Escape from the Soviets - T. Tchernavin |
My husband did not catch any fish, but he was rested and we went on. That was a terrible mistake. We ought to have thought it all out carefully and looked round, but we frivolously concluded that having found the hut we would soon discover a road. Things went against us almost at once: the path from the hut grew narrower, almost disappeared among the elm bushes, appeared again and kept losing itself in the marsh. We struggled on for the rest of the day and spent the night on a tiny island in the biggest swamp we had ever seen. It extended in the westerly direction like an emerald sea. It took us away from the river and, in trying to skirt round it, we went further and further south. We very much wanted to go back to the hut; it seemed incredible that there was no path from it at all. We must have made a mistake somewhere. We should probably have returned, but we were deceived by traces of horse's hoofs which we found on the path that had reappeared again. They were quite fresh, the horse was shod, and it looked exactly as though someone had just ridden there.
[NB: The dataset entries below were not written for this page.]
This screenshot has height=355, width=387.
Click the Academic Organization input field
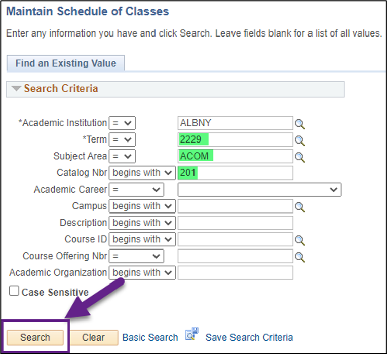coord(235,272)
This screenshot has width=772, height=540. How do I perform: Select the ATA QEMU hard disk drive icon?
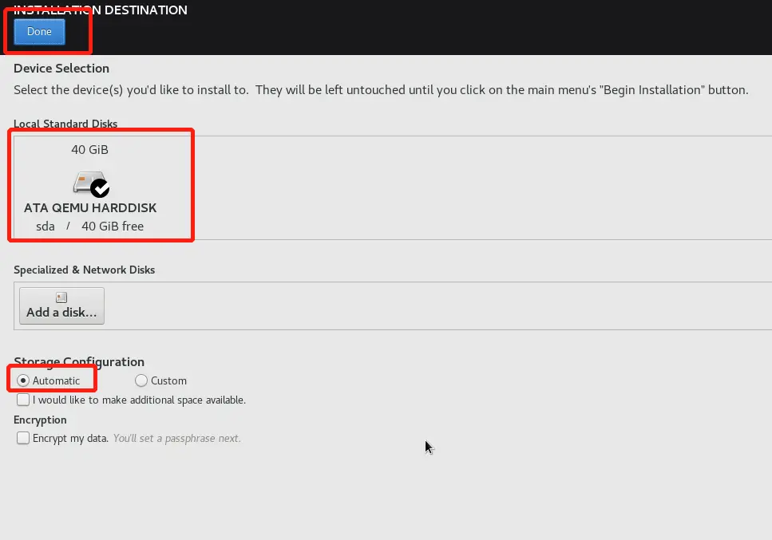point(90,184)

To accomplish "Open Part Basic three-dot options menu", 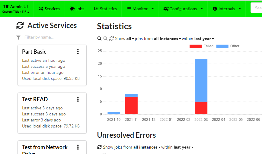I will coord(78,52).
But the path led us to a marsh and disappeared completely.
We had no idea that the Finns let their horses pasture in the forest, like the deer, and that the hoof marks we saw were made by horses wandering at random or following an occasional path.
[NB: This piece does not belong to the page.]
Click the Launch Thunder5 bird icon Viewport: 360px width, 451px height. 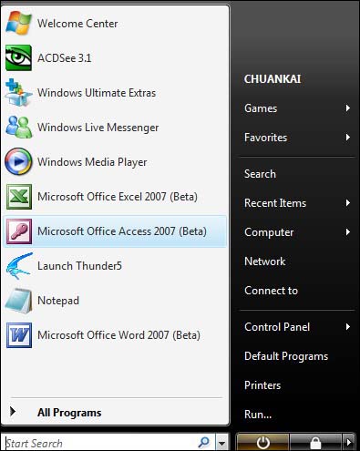19,266
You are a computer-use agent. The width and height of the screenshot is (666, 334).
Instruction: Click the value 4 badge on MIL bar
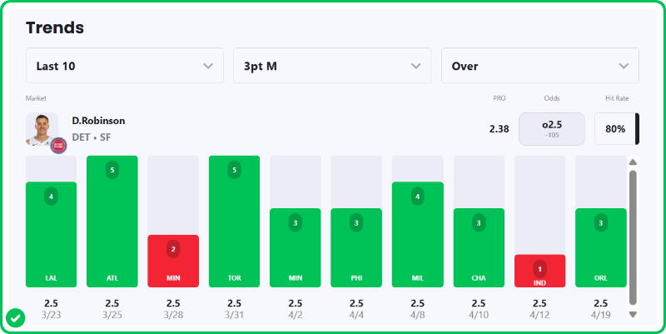(417, 197)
We might have been more careful if my husband had felt ill and had had to count every extra step, but as soon as he found himself in difficulties he thought of nothing but going on and his pains left him—that's his temperament. The harder the way the faster he walked. At last the slope along which we were going turned sharply to the south-east and it became obviously senseless for us to continue our journey. It was bitter to confess to ourselves that we had lost a whole day and the only thing to do was to find the shortest way back. Walking through endless swamps reduced the boy's feet and mine to such a condition that we could scarcely drag ourselves along. We had to spend the night far away from the hut, which seemed to us now the key to all our future.
My husband found a clearing and kept up a huge blaze all night, burning the logs that had not been taken away. He was hoping that a forester might see the smoke and the flames. Who would have supposed that there were no foresters there at all, and the horses wandered about by themselves!
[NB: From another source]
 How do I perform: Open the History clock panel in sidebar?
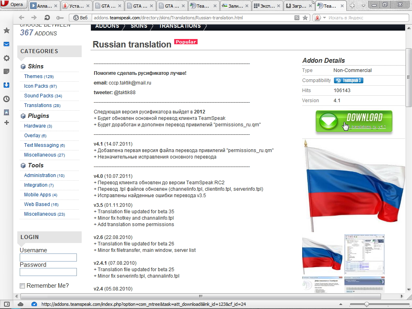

As soon as it was light, my husband went on ahead to scout. It was useless to protest: when he felt an access of energy, he had to work it off. My chief comfort was that he could walk so well again, forgetting all about his pains; for the last few days I had been in terror that he would not get up at all after one of those attacks.
The boy and I lay sadly by the burnt-out fire. He was cutting faces on the big mushrooms that were too old to be cooked—a Chinaman with slanting eyes, a square-jawed sailor, a fat bourgeois, a hungry proletarian. Then he fixed them up on sticks and placed them in a row. Probably, playing is as necessary to children as thinking is to grown-ups; but he was very slow and sad at his game. Our tramp the day before had evidently been too much for him.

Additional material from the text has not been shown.